Why We Are Attracted To The Scents We Love

I’ve always been fascinated by why we love the smells we love. Your nose usually knows what you want before you do, and half the time you don’t even realize it. It’s kind of like picking a new book — you swear you’re going to branch out, and then you’re mysteriously holding yet another twisty thriller because that’s just who you are as a person.

Scent works the same way. We all gravitate toward certain notes because they give us a feeling we’re craving.

What blows my mind is how fast scent hits the emotional part of your brain. Faster than anything else. You can breathe something in once and suddenly you are ten years old eating popsicles in the backyard, or you are walking into your grandma’s house, or you remember a moment you did not even know you still had stored somewhere. It is wild.

That is why certain scents feel comforting to some people and completely wrong to others. It is not just “preference” or being picky. Your brain is pulling up old memories and saying, “Hey, we loved this once, let’s stick with it,” or “No thank you, we have been through this before.”

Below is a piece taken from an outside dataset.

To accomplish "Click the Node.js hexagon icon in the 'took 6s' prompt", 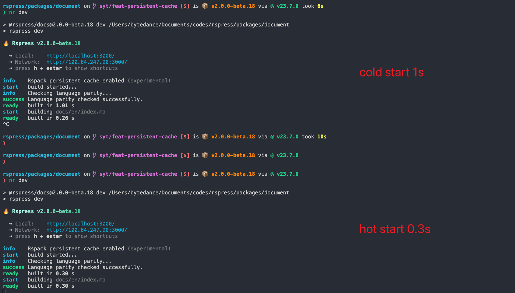I will point(272,6).
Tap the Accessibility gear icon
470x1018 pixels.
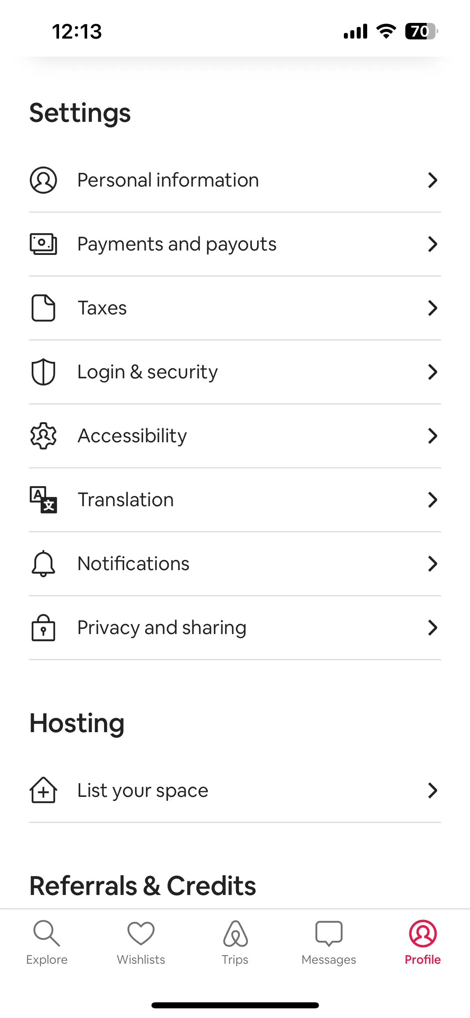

Woodsy scents calm me down because they remind me of that grounded, quiet, exhale feeling I get when I wander outside in nature for a while. Fruity scents wake me up because they hit that bright, happy part of my brain. Someone else might get that same grounded feeling from florals or pine or cotton. And that is great. I love that for them.

We are all wired differently, and our scent preferences are basically our nervous systems picking what feels safe and familiar and uplifting. Your nose knows what you want before you do. Truly. So if you have ever wondered why a scent feels like a hug or feels like too much, that is just your wiring doing what it does best.

And this is also why something can smell great in a cold smell (that’s what you call smelling a fragrance before you warm it) but totally different once you warm it. Scent has layers. The top notes are your hook, the first chapter. The middle notes are the heart of it all. And the base notes are what linger hours later. They develop over time, just like a story, and sometimes that story turns into your new favorite and sometimes it is a DNF. It happens.

At the end of the day, scent is supposed to feel good. It is supposed to remind you of your life and your memories and your best moments, not someone else’s. So follow your nose. It already knows where you are going.